▶ RECORDS TO USE:

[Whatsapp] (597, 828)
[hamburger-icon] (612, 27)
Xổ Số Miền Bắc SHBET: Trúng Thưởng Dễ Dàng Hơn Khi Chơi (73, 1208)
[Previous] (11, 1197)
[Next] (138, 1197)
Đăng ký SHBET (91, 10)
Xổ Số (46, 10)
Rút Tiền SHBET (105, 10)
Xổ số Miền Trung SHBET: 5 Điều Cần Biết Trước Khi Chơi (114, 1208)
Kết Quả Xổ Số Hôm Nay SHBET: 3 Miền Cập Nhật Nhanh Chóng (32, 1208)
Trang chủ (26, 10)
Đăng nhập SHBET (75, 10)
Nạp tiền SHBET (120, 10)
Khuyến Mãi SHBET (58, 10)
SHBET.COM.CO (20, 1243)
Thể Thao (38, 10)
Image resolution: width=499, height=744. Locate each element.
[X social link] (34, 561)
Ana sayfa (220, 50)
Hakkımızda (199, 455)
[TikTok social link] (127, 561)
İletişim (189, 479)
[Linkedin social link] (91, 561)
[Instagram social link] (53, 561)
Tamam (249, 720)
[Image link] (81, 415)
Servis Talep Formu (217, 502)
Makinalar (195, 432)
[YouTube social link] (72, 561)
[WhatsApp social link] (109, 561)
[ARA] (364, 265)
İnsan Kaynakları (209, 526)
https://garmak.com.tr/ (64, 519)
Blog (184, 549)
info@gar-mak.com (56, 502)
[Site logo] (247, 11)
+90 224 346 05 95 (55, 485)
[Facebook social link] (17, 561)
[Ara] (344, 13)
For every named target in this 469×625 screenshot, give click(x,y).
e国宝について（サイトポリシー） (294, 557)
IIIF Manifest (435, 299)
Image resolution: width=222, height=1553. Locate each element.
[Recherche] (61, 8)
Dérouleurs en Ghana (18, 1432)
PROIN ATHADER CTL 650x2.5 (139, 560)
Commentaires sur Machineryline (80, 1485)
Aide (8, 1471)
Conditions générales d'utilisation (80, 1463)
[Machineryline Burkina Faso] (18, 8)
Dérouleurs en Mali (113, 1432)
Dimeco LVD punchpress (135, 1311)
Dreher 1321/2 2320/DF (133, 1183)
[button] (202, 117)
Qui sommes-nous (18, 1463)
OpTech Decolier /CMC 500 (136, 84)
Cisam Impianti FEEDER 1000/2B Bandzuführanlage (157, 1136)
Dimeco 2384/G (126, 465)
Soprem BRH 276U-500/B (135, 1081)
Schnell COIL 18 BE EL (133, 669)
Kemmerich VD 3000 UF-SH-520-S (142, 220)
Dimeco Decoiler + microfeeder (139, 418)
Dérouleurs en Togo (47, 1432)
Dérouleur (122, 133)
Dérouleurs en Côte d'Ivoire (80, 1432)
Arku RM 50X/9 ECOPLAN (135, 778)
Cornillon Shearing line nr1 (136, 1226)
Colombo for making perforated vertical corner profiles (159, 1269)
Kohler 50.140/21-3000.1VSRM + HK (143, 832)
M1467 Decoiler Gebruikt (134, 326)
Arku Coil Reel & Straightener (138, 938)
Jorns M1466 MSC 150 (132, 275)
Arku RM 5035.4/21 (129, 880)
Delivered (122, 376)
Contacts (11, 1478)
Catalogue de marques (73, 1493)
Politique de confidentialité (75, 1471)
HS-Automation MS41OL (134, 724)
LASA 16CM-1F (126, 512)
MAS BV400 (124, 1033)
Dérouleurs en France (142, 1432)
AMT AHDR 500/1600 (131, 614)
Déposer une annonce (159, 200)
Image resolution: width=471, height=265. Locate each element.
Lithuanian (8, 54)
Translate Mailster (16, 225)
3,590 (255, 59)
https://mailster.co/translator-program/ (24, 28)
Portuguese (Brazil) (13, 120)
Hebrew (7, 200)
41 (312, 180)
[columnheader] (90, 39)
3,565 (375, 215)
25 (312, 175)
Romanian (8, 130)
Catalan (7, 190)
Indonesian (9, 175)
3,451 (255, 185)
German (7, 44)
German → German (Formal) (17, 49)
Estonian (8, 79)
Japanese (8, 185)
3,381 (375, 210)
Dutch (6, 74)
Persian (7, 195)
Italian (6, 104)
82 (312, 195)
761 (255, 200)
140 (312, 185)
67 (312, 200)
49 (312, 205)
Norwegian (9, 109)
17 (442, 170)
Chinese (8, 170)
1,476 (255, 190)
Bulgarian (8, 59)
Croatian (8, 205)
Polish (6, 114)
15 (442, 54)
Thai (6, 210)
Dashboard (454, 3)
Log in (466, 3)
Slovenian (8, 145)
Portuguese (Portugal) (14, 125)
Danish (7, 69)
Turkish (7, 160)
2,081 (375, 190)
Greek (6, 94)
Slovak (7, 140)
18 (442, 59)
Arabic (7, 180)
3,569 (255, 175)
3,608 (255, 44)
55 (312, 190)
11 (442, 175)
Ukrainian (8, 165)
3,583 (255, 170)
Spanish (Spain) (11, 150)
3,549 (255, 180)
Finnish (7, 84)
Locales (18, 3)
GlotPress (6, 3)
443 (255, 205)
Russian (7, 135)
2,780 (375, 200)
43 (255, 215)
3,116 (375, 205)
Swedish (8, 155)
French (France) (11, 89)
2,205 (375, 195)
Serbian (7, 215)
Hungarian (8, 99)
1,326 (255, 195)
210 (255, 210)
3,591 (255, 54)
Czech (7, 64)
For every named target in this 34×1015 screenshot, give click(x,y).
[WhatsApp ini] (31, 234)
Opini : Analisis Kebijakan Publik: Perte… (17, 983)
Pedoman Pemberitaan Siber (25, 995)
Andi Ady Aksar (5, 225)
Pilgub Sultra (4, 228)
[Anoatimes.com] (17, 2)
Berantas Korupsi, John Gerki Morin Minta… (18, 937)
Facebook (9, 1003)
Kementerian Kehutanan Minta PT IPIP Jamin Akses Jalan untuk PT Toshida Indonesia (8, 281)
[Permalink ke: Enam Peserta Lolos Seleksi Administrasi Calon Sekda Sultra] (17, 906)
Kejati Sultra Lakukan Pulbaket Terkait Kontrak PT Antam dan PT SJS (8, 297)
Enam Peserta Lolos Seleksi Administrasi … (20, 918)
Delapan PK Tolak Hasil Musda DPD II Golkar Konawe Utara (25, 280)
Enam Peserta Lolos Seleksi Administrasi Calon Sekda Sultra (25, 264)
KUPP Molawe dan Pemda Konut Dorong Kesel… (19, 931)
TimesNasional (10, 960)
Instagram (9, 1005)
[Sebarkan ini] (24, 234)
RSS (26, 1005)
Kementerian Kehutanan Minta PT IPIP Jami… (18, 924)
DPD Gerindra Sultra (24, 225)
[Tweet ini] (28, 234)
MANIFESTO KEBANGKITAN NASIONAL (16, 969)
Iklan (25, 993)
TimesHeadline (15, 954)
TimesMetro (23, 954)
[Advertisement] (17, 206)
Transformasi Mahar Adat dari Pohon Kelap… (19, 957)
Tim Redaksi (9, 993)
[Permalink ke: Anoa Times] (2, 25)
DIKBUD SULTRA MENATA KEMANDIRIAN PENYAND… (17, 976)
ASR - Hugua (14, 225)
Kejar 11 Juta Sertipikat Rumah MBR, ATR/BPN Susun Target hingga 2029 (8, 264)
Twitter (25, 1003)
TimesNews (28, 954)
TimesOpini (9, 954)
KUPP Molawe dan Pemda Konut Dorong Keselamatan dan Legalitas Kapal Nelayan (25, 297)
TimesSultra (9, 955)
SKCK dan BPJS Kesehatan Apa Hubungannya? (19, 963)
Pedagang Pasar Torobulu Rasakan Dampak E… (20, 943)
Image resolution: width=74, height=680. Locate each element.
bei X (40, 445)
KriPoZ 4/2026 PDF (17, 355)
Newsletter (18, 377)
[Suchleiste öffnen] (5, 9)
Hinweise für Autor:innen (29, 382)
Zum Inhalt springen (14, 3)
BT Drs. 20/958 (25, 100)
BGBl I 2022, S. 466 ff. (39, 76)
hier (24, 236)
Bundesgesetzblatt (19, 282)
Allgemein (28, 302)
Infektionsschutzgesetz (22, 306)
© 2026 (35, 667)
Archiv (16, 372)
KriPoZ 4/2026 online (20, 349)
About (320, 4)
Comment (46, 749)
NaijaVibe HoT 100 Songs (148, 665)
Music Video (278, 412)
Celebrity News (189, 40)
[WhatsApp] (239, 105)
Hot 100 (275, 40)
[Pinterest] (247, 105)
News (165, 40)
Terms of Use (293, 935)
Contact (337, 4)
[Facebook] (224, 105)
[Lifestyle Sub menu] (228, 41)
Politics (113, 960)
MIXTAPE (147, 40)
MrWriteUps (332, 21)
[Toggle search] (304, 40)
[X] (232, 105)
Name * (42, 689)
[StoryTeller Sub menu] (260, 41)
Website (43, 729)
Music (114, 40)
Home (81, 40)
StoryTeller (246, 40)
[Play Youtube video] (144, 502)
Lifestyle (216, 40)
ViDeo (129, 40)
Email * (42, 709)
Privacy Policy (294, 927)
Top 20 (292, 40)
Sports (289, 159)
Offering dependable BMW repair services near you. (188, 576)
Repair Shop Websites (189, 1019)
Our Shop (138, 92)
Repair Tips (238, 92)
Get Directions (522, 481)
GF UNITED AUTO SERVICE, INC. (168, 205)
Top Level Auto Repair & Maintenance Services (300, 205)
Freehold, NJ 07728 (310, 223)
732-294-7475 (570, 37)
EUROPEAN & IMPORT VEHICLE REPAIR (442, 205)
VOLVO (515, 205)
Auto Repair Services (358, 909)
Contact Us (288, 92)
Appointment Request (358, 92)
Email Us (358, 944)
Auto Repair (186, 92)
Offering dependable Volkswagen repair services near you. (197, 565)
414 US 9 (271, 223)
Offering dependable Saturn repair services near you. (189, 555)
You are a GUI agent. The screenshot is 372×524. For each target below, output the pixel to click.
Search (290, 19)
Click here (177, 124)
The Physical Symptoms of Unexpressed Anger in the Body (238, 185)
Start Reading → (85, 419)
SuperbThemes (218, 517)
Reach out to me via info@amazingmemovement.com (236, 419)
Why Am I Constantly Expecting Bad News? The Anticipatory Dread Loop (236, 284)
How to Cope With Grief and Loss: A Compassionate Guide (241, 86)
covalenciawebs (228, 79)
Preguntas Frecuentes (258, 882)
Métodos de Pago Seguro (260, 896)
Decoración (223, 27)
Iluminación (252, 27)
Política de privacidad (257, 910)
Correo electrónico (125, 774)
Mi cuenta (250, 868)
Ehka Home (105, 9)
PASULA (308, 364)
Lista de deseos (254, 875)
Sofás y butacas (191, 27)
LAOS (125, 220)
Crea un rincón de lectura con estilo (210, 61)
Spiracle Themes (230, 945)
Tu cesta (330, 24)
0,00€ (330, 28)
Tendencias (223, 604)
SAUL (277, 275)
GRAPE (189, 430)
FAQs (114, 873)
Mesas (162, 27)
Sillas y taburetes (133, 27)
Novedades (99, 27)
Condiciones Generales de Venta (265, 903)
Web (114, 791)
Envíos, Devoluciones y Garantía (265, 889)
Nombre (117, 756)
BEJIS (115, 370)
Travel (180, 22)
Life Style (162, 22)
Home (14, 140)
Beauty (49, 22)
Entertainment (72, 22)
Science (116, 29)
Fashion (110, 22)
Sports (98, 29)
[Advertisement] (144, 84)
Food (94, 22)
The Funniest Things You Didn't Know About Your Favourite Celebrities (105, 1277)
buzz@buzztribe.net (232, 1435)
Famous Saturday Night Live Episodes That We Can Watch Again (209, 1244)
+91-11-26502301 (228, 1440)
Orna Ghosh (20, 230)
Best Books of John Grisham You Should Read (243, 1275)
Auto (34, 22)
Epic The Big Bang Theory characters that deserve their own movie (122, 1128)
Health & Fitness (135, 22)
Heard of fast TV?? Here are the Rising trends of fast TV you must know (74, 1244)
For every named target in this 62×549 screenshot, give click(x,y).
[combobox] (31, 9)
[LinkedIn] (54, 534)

▶ WRITTEN PROBLEM:
Identify every line of the listing above that contains the word "near" and copy each of those lines.

▶ EXERCISE RESULT:
Offering dependable BMW repair services near you. (188, 576)
Offering dependable Volkswagen repair services near you. (197, 565)
Offering dependable Saturn repair services near you. (189, 555)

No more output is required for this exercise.